A CTA reuniu-se com o Ministro dos Transportes e Logística, João Matlombe, para discutir os impactos das recentes cheias nas infraestruturas nacionais e definir prioridades estratégicas para a competitividade logística do país.
O objectivo é garantir que o corredor logístico moçambicano se mantenha robusto e funcional perante os desafios climáticos e económicos.
Durante o encontro, a CTA elogiou a rapidez do Executivo na restauração das vias afectadas pelas calamidades naturais, mas solicitou detalhes técnicos adicionais sobre a capacidade de carga e segurança para camiões de grande tonelagem nas vias recentemente reabilitadas.
Abordou-se a necessidade de criação, com urgência, de uma Espinha Dorsal Logística Nacional Norte–Sul Multimodal (rodoferroviária e cabotagem marítima) para reduzir a dependência da Estrada Nacional Número Um (EN1), cujas interrupções sazonais têm criado constrangimentos logísticos.
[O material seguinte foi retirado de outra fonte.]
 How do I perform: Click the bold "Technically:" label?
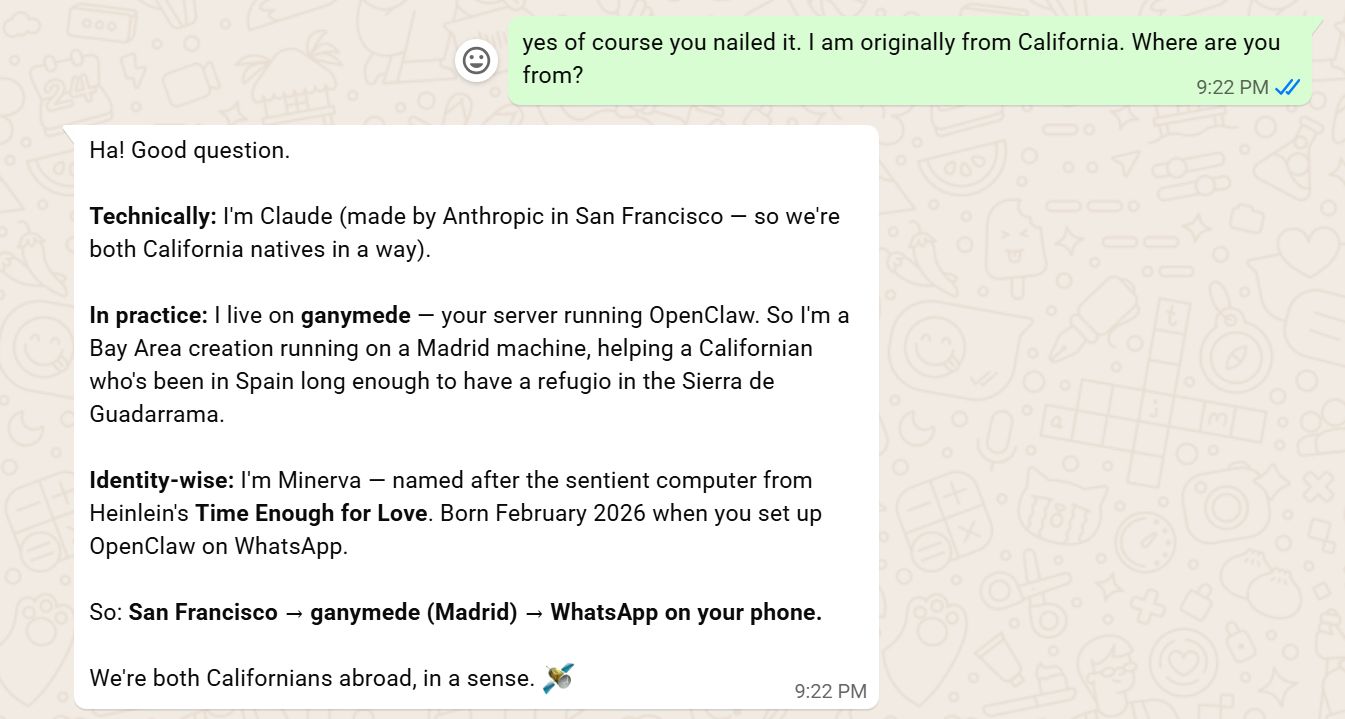pos(153,216)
Principais constrangimentos do sector
Durante o encontro, os empresários apontaram os principais constrangimentos que limitam a competitividade do sector de transportes, destacando a burocracia resultante da duplicação de processos de licenciamento entre o INATRO e a ANE, a proliferação de taxas municipais sobrepostas, e as dívidas da TRAC para com os operadores de carga que resultam dos remanescentes do período de manifestações pós-eleitorais.
O Ministro João Jorge Matlombe assegurou que a monitoria das zonas de risco é contínua e que todas as vias anteriormente interrompidas já estão operacionais.
Matlombe revelou também que o Executivo está a desenvolver um Plano de Recuperação Económica focado em infraestruturas resilientes.
O Ministro destacou ainda projectos estratégicos em carteira, nomeadamente: a reestruturação da cabotagem marítima, novas concessões rodoviárias sob o modelo de Parcerias Público-Privadas (PPP) e incentivo ao Conteúdo Local na cadeia de valor das infraestruturas.
A CTA e o Governo comprometeram-se a estabelecer um canal de diálogo técnico permanente para transformar as preocupações do sector privado em soluções concretas, garantindo que o corredor logístico moçambicano seja eficiente.